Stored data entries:
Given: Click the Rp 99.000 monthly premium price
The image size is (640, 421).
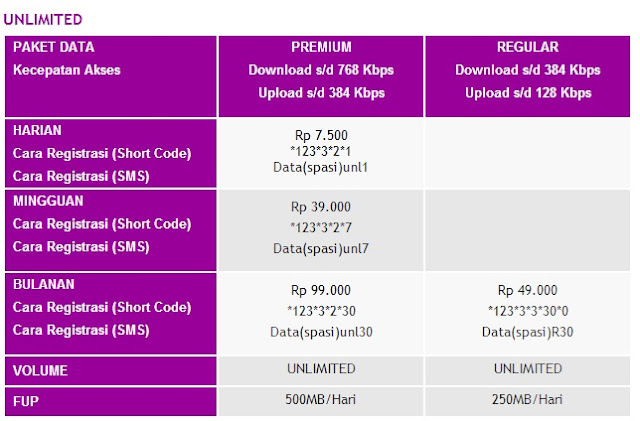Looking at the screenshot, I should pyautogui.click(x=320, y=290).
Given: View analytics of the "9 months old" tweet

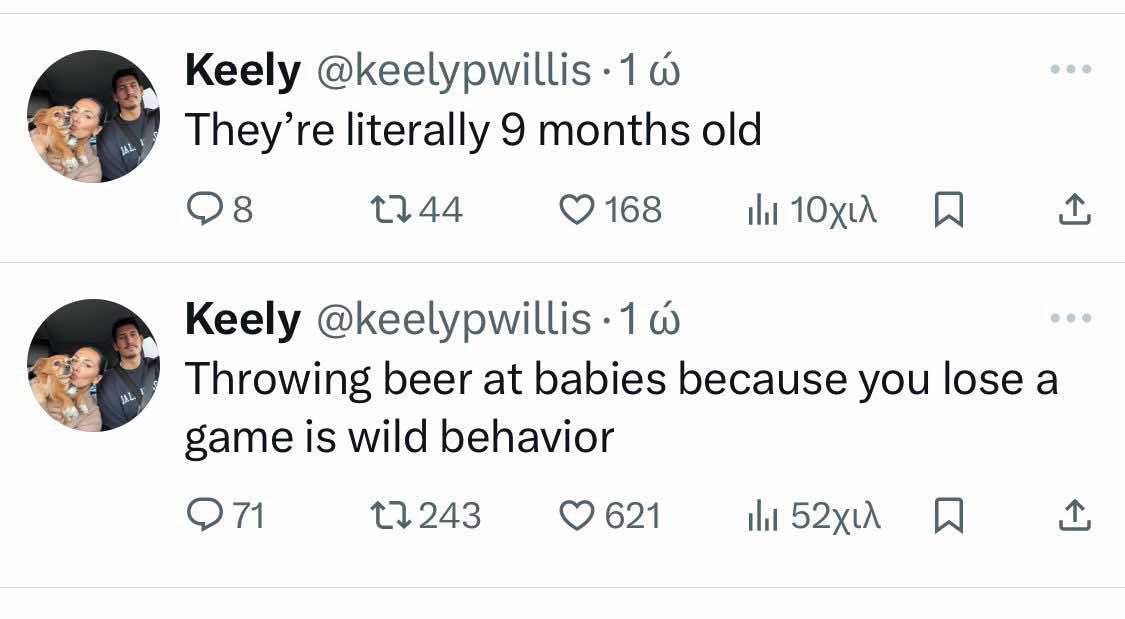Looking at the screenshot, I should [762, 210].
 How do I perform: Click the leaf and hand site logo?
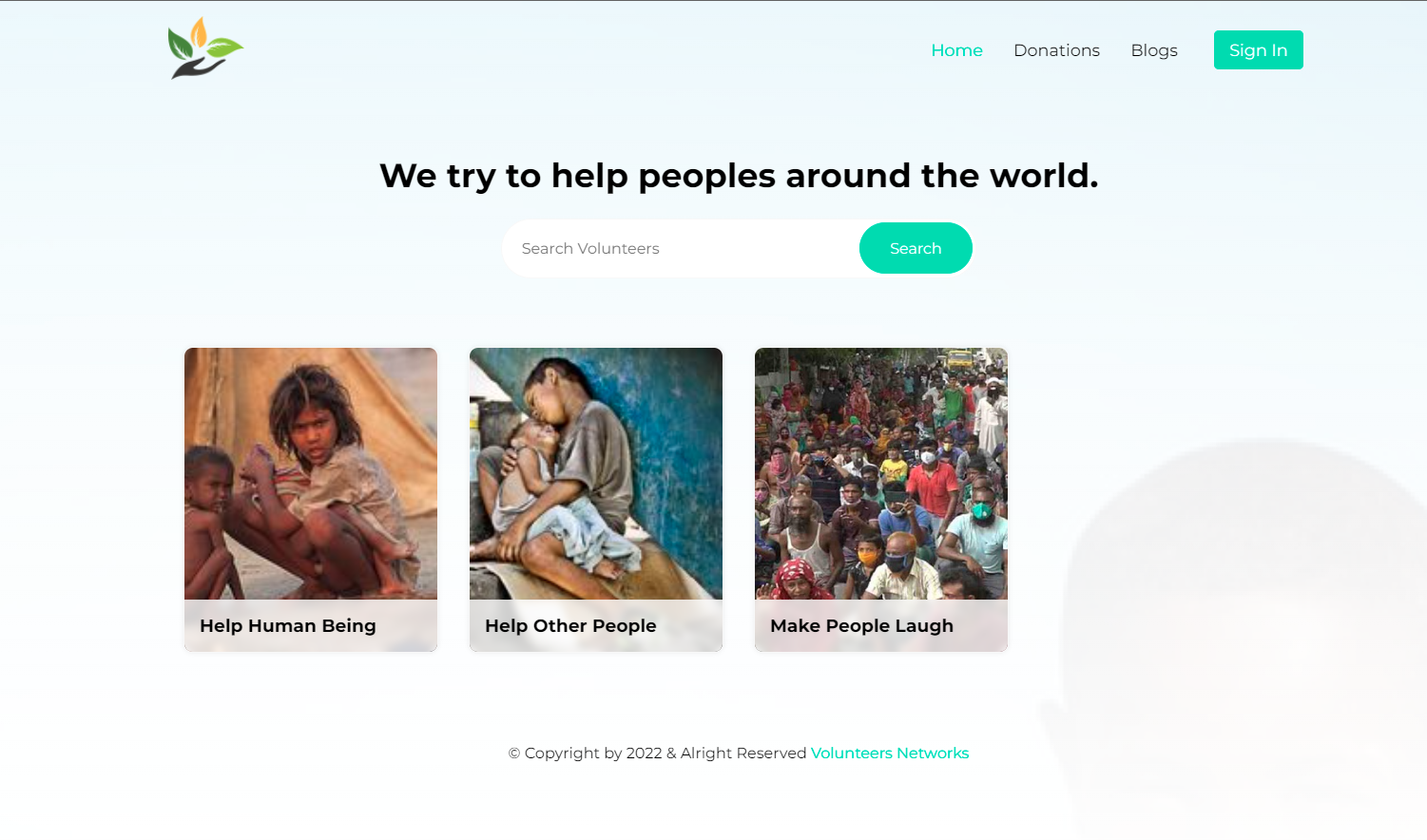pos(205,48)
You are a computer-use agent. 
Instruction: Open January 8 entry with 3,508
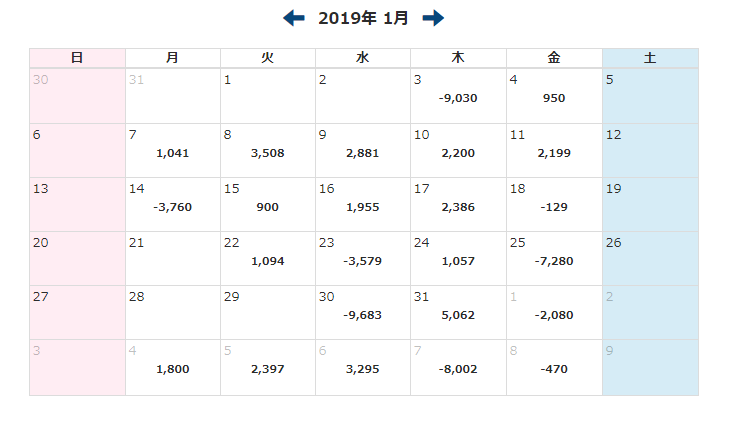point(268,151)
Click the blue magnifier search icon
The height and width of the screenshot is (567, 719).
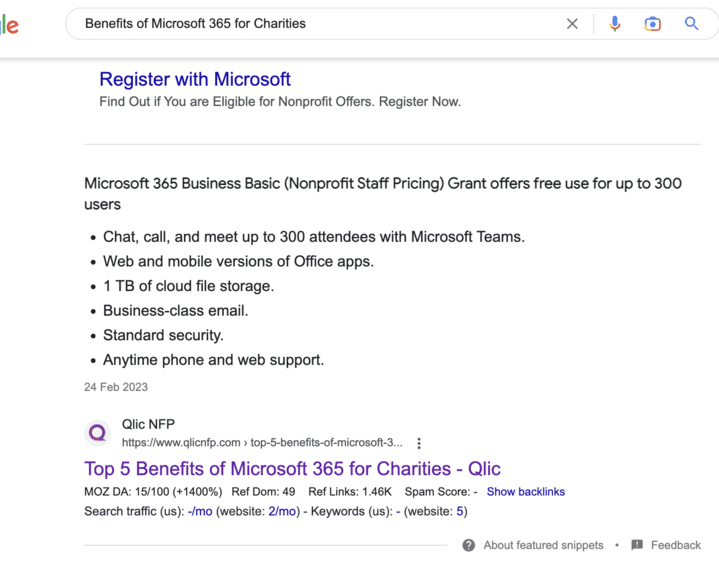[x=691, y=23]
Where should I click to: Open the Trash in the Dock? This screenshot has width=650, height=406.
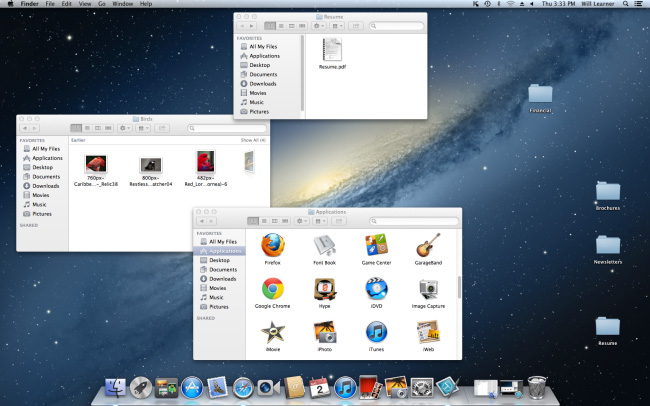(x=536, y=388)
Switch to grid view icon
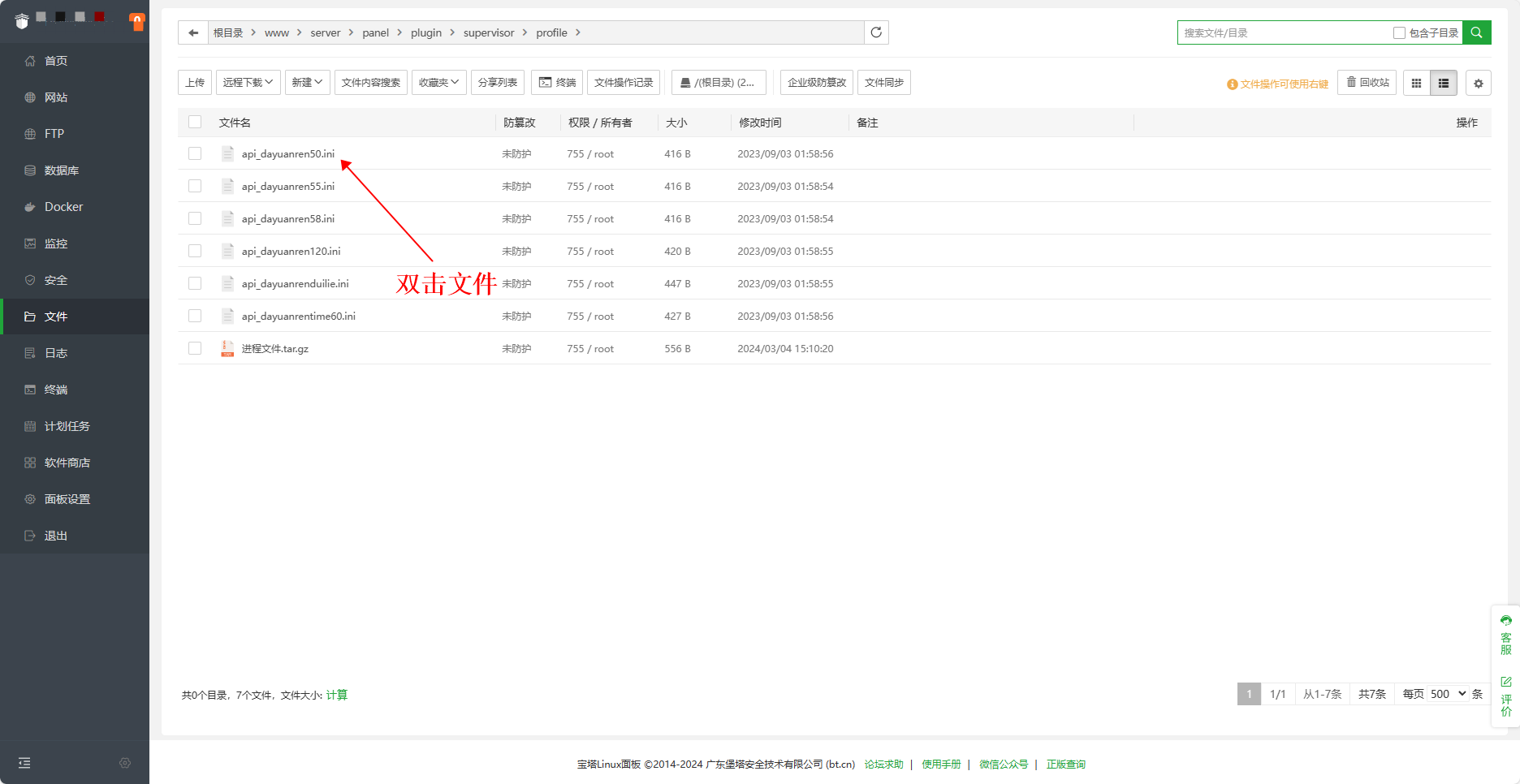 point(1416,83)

• [Problem to work on]: Your answer must be the lines from the one containing "Given: View analytics" through the last line of the records, both included, written out exactly and without pictures.

• [Task output]:
Given: View analytics of the "9 months old" tweet

Looking at the screenshot, I should [762, 210].
 How do I perform: Click the leaf and hand site logo?
pos(205,48)
You are a computer-use agent. 
Instruction: Open January 8 entry with 3,508
point(268,151)
Click the blue magnifier search icon
The height and width of the screenshot is (567, 719).
[x=691, y=23]
Where should I click to: Open the Trash in the Dock? This screenshot has width=650, height=406.
(x=536, y=388)
Switch to grid view icon
 point(1416,83)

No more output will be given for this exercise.